Così, più tardi, l'interessato avrebbe descritto quei giorni, irripetibili, intensi di fervore creativo, fatali per il teatro d'opera: «Acconsentii, a condizione che la musica seguisse i miei intenti. Egli mi mandò il signor Gluck, il quale mi disse si sarebbe prestato. Il signor Gluck non era allora noverato (e a torto certamente) fra i nostri più grandi maestri. Hasse, Buranello, Jommelli, Peres e altri occupavano i primi posti. Nessuno conosceva la musica di declamazione, come io la chiamo. Al signor Gluck, che non pronunciava bene la nostra lingua, sarebbe stato impossibile declamare un verso qualsiasi. Gli lessi l'Orfeo e gliene declamai in più volte parecchi frammenti, sottolineando le sfumature della mia declamazione, le sospensioni, la lentezza, la rapidità, i suoni della voce, ora pesante, ora flessibile, di cui desideravo facesse uso nella sua composizione. Lo pregai contemporaneamente di bandire i passaggi, le cadenze, i ritornelli, e tutto ciò che di gotico, di barbaro, di stravagante è stato inserito nella nostra musica. Il signor Gluck aderí ai miei punti di vista».

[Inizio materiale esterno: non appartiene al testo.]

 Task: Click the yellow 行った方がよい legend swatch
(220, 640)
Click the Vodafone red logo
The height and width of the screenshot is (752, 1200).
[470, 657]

All'allestimento occorsero 29 prove, ma nell'interpretazione di Gaetano Guadagni (Orfeo), Marianna Bianchi (Euridioe) e Lucia Claverau (Amore) «Orfeo ed Euridice», azione teatrale in tre atti, dopo la première del 5 ottobre 1762 (al Burgtheater) intesa a festeggiare l'onomastico dell'imperatore, superò le cento repliche, trapassando da un successo cauteloso al trionfo incondizionato, nonostante le mene immancabili degli avversari e dei conservatori. Alla seconda recita l'imperatrice Maria Teresa donò al maestro un anello aureo e adamantino, e due anni dopo la partitura fu stampata a Parigi, evento singolarissimo in senso assoluto, ché quasi mai l'opera italiana riceveva gli onori della stampa (dopo gli esordi fiorentini e romani del primo Seicento che erano propiziati dal mecenatismo principesco), e in senso relativo, attesa l'eterna diffidenza con cui la Francia guardava al teatro musicale italiano.
Orfeo ed Euridice fu poi rappresentata a Napoli nel 1774 con aggiunte di Johann Christian Bach, a Madrid nel 1799, a Lisbona nel 1801, a Londra nel 1802; in seguito l'avrebbe riesumata La Scala di Milano il 28 gennaio del 1891.
Piero Mioli, «Invito all'ascolto di Gluck», Mursia, Milano, 1987, pp. 46 - 48.